▼
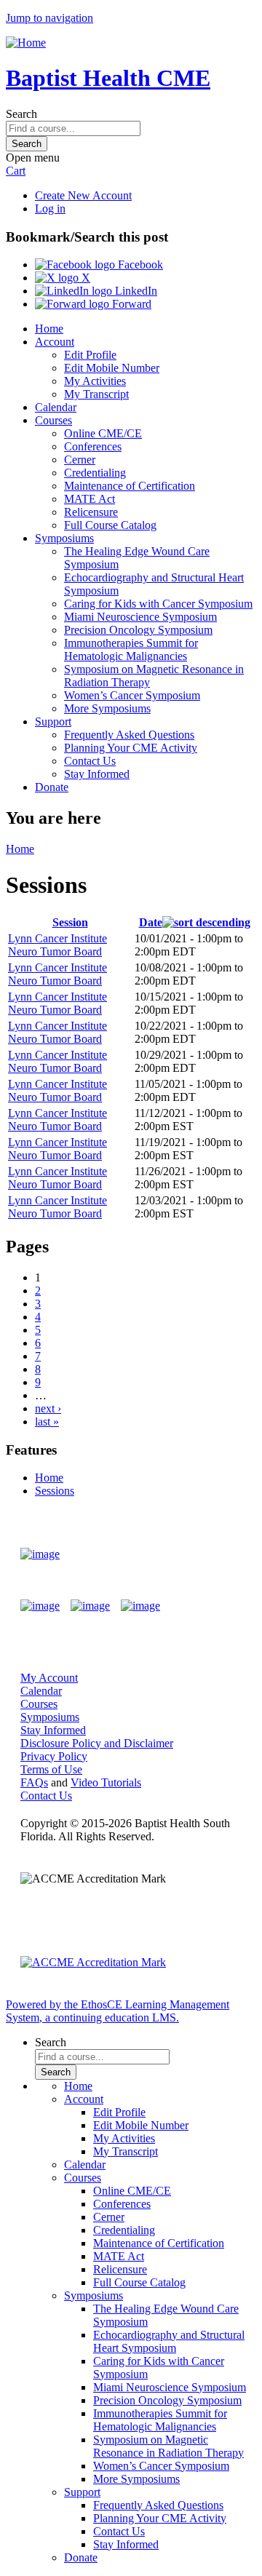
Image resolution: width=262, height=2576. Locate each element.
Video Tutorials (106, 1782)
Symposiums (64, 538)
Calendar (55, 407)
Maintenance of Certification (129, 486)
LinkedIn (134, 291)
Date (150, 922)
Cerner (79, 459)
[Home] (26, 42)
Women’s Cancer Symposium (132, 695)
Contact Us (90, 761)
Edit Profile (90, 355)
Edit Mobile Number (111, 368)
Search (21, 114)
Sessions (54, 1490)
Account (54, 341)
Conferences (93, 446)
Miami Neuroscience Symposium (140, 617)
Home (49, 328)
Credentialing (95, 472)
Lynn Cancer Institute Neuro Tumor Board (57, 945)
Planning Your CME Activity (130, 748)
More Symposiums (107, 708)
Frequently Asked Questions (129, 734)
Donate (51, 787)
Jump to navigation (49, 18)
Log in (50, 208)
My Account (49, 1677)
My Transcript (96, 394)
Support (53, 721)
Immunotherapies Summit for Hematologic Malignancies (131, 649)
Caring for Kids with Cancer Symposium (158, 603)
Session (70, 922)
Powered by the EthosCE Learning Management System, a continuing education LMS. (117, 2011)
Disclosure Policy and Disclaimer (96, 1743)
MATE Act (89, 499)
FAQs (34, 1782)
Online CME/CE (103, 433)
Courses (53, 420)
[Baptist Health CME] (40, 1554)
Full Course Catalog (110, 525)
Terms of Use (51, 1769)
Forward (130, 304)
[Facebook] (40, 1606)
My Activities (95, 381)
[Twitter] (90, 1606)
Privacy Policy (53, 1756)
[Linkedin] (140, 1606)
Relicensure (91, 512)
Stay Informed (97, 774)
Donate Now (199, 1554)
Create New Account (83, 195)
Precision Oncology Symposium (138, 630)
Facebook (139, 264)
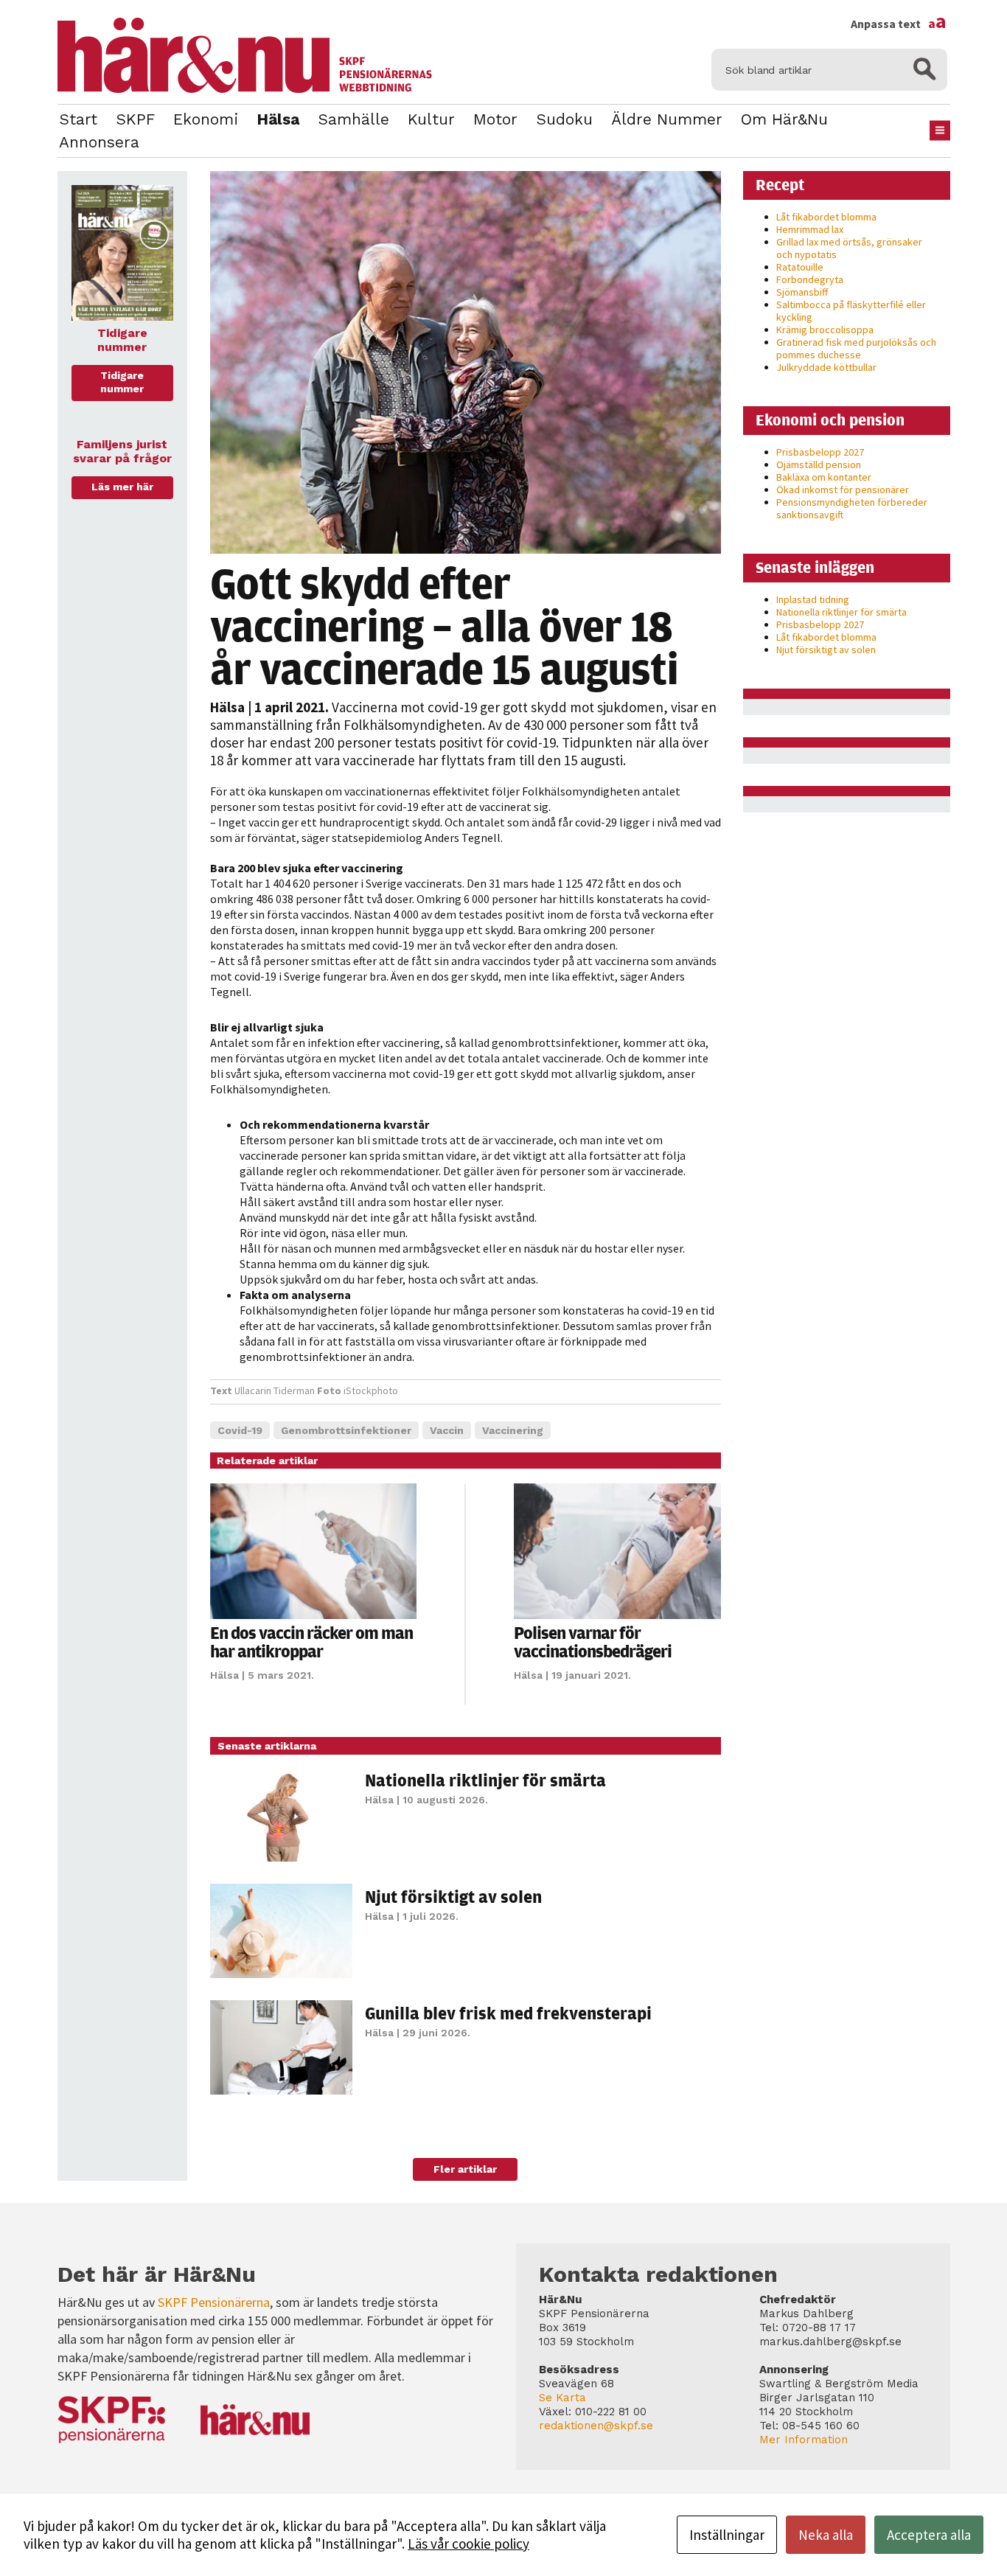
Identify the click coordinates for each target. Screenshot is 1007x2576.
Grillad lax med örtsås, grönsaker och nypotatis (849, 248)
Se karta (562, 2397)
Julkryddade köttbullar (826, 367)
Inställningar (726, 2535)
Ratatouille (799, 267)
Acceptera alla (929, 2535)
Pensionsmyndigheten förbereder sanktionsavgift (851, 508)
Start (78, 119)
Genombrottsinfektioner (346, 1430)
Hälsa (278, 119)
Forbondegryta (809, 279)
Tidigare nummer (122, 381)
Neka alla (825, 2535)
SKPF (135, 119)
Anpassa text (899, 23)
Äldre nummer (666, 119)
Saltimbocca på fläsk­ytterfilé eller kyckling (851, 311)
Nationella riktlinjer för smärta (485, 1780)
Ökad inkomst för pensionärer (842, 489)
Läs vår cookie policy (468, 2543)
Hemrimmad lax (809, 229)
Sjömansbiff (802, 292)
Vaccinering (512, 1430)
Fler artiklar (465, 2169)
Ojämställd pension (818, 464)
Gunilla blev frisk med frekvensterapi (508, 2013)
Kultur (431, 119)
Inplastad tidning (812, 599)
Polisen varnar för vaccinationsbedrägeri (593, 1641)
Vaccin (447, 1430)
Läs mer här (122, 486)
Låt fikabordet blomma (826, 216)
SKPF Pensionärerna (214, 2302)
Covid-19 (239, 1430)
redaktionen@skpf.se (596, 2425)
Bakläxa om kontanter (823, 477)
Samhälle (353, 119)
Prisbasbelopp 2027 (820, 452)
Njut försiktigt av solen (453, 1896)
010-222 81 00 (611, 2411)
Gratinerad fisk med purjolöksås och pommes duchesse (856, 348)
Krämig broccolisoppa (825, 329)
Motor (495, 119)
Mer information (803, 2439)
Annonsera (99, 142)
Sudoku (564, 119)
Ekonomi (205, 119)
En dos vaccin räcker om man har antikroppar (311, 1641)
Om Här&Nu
▲
What you return must match the lines above from the one with "Contact Us (90, 761)" through the one with "Äldre nummer (666, 119)" exactly, with both ends included and the pictures excluded.

### Expected output
Contact Us (90, 761)
Edit Profile (90, 355)
Edit Mobile Number (111, 368)
Search (21, 114)
Sessions (54, 1490)
Account (54, 341)
Conferences (93, 446)
Miami Neuroscience Symposium (140, 617)
Home (49, 328)
Credentialing (95, 472)
Lynn Cancer Institute Neuro Tumor Board (57, 945)
Planning Your CME Activity (130, 748)
More Symposiums (107, 708)
Frequently Asked Questions (129, 734)
Donate (51, 787)
Jump to navigation (49, 18)
Log in (50, 208)
My Account (49, 1677)
My Transcript (96, 394)
Support (53, 721)
Immunotherapies Summit for Hematologic Malignancies (131, 649)
Caring for Kids with Cancer Symposium (158, 603)
Session (70, 922)
Powered by the EthosCE Learning Management System, a continuing education LMS. (117, 2011)
Disclosure Policy and Disclaimer (96, 1743)
MATE Act (89, 499)
FAQs (34, 1782)
Online CME/CE (103, 433)
Courses (53, 420)
[Baptist Health CME] (40, 1554)
Full Course Catalog (110, 525)
Terms of Use (51, 1769)
Forward (130, 304)
[Facebook] (40, 1606)
My Activities (95, 381)
[Twitter] (90, 1606)
Privacy Policy (53, 1756)
[Linkedin] (140, 1606)
Relicensure (91, 512)
Stay Informed (97, 774)
Donate Now (199, 1554)
Create New Account (83, 195)
Precision Oncology Symposium (138, 630)
Facebook (139, 264)
Identify the click coordinates for each target. Screenshot is 1007x2576.
Grillad lax med örtsås, grönsaker och nypotatis (849, 248)
Se karta (562, 2397)
Julkryddade köttbullar (826, 367)
Inställningar (726, 2535)
Ratatouille (799, 267)
Acceptera alla (929, 2535)
Pensionsmyndigheten förbereder sanktionsavgift (851, 508)
Start (78, 119)
Genombrottsinfektioner (346, 1430)
Hälsa (278, 119)
Forbondegryta (809, 279)
Tidigare nummer (122, 381)
Neka alla (825, 2535)
SKPF (135, 119)
Anpassa text (899, 23)
Äldre nummer (666, 119)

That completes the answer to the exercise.